En l’espèce, le rôle actif des participants à l’activité litigieuse qui ne présente pas, en soi, de dangerosité particulière, incite à considérer comme étant de moyens l’obligation de sécurité incombant à l’exploitant du club de gymnastique.

En droit, cette qualification est évidemment moins avantageuse pour le client victime : alors que dans le cas d’une obligation de résultat, ce dernier n’aura qu’à rapporter la preuve de l’échec du débiteur à atteindre le résultat déterminé pour engager sa responsabilité contractuelle sans avoir à prouver une faute de sa part (V. par ex. : Civ. 1re, 30 nov. 2016, n° 15-25.249 P : DAE 15 déc. 2016), dans le cas d’une obligation de moyens, il devra au contraire établir que le débiteur de l’obligation n’a pas effectué les diligences envisagées pour parvenir au résultat envisagé, la faute résultant le plus souvent d’un défaut de précautions (V. par ex. : Civ. 1re, 1er déc. 1999, n° 97-21.690 P).

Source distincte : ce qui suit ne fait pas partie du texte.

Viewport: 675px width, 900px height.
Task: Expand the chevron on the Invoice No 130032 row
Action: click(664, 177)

Ajoutons que si dans le cadre d’une obligation de moyens, les juges ne déduisent pas la faute contractuelle de la simple survenance du dommage comme en matière d’obligation de résultat, leur pouvoir souverain d’appréciation leur permet de fixer l’indemnisation de la victime à la mesure de la réalité du dommage subi.

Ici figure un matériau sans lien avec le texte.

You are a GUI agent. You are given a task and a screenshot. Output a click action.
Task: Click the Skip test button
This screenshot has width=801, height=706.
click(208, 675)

En l’espèce, cette preuve devrait pouvoir être facilement rapportée : la présence de tapis en meilleur état ainsi que celle d'une personne pour aider le gymnaste à la réception de son saut auraient permis, sinon d'éviter la chute, du moins d'en réduire les conséquences. Il s’agit bien d’une mauvaise exécution par le club de son obligation de sécurité, susceptible d’engager sa responsabilité contractuelle. À cela s’ajoute le caractère néophyte de la victime, en situation d’apprentissage, dont la jurisprudence tient compte également pour caractériser l’inexécution de l’obligation de sécurité (Civ. 1re, 16 mai 2018, préc.).

 

C’est ainsi que dans un arrêt récent de la Cour de cassation dont les faits présentent une certaine identité avec ceux relatés, la Cour de cassation a engagé la responsabilité d’un club sportif pour manquement à son obligation de sécurité de moyens, résidant dans le fait d’avoir utilisé des tapis dont les caractéristiques et l'usure ne permettaient pas d'amortir les chutes des gymnastes ainsi que d’ avoir omis de mettre une personne « dans la zone à risque, en fin de diagonale, pour parer une chute ». Elle a toutefois limité la réparation à une perte de chance d'un tiers au motif que la présence de tapis plus efficaces et d'une personne pour aider la gymnaste n'auraient pas permis d'éviter sa chute mais seulement d'en réduire les conséquences (Civ. 1re, 3 févr. 2021, n° 19-16.288).

NB : Quoique que la question n’était pas directement posée, il semble se déduire du présent arrêt qu’un gymnaste qui pratique des figures dangereuses est censé accepter les risques inhérents à cette activité ; certes, la théorie de l’acception des risques a été abandonnée par la jurisprudence et par la loi (C. sport, art. L. 321-3-1), mais elle concernait uniquement la responsabilité du fait des choses et non la responsabilité contractuelle telle que celle des clubs sportifs.